Dec. 7 (Bloomberg) -- Serbia is seeking a partner to take over the assets and liabilities of unprofitable Razvojna Banka Vojvodine AD and sell a five-year bond to save deposits after losses eroded 40 percent of its capital.
The bank, 62 percent owned by Serbia’s northern province of Vojvodina, had 7.94 billion dinars ($90.35 million) in accumulated losses at the end of September. Its capital, adjusted for losses, stood at 11.3 billion dinars and assets were at 37.7 billion dinars. Loan-loss provisions were at 11 percent, according to its nine-month unaudited report.
Razvojna Banka is the second bank this year in which the government is trying to save deposits and avoid a run on banks as the Balkan country fights the effect of the European debt crisis. Serbia wants to save almost 110 million euros ($142 million) in insured deposits and almost as much in uninsured deposits at Razvojna, as well as 80,000 depositors, it said.
Assets and liabilities will be transferred to a “bank that offers the best transfer conditions,” the government said in a statement e-mailed last night.
The bank’s shares last traded at 675 dinars, losing 3.57 percent on the day on Nov. 30.
The transfer is in line with an Oct. 26 law designed to merge state controlled banks, averting their bankruptcy and maintaining financial stability.
The effort to save the bank, previously known as Metals Banka AD, is the second in two years.
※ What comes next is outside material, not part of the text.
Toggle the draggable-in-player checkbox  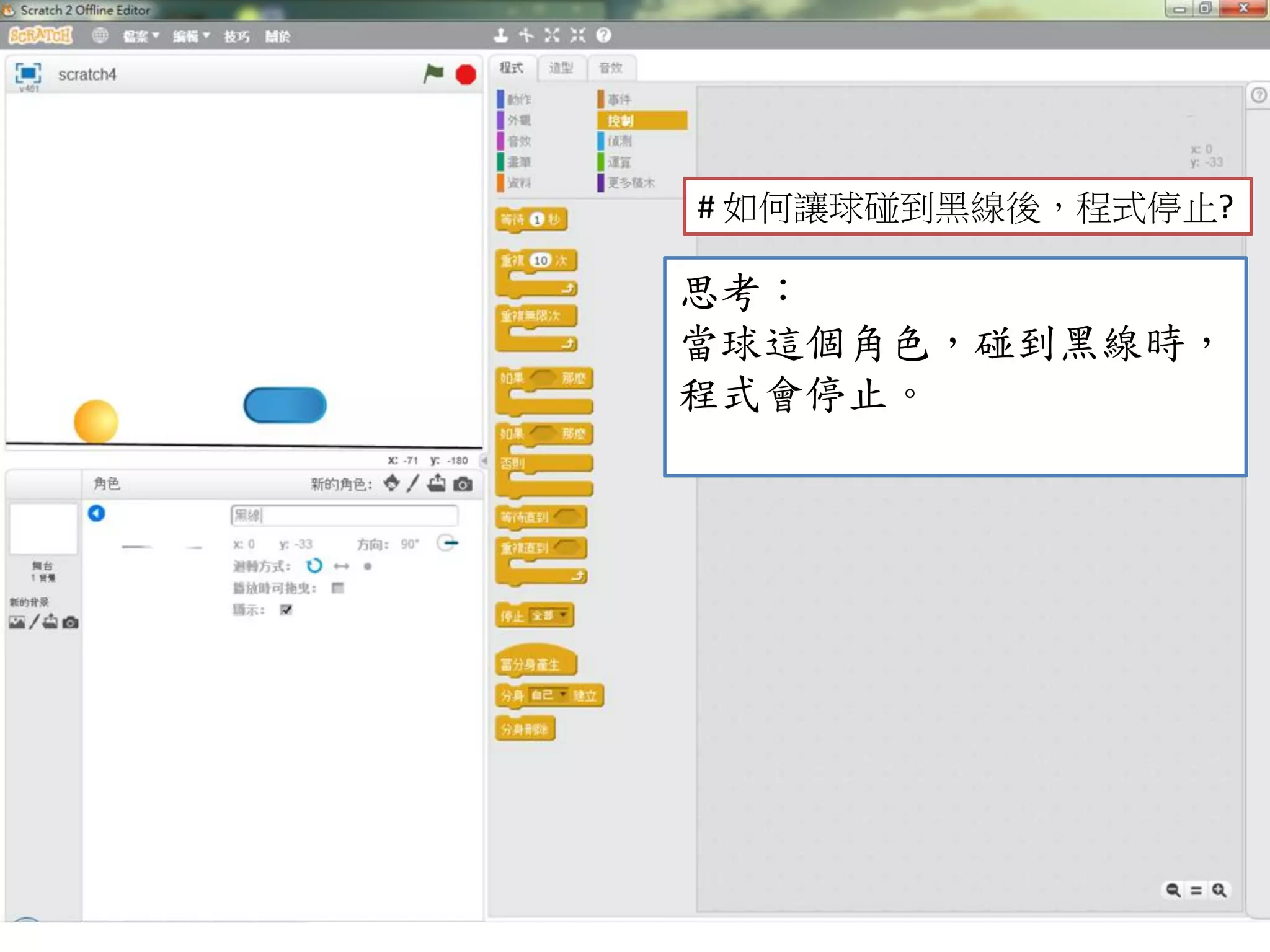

In late April 2010, Vojvodina added capital to bail it out and renamed it Razvojna Banka Vojvodine. Its market share by assets stood at 1.3 percent in September.
Serbia and Vojvodina will jointly sell a five-year bond, equivalent to 70 million euros, to match the size of uninsured deposits for which Razvojna has no “quality collaterals” in its portfolio. The bond, to be tradable in secondary market, will be first transferred to Serbia’s Deposit Insurance Agency and later transferred to the future bank owner.
Part of Razvojna’s corporate credit portfolio and its fixed assets will be transferred to a new Vojvodina Development Fund that will be “urgently established” to minimize bailout costs and maintain financial stability, the government said.
Serbia set aside 300 million euros in its 2013 budget as a reserve financial stability fund to bolster the banking industry if needed. Prime Minister Ivica Dacic’s Cabinet, in office since July, is also seeking an adviser to help it recapitalize or sell Privredna Banka Beograd AD, according to a Dec. 5 invitation published in the Belgrade newspaper Politika.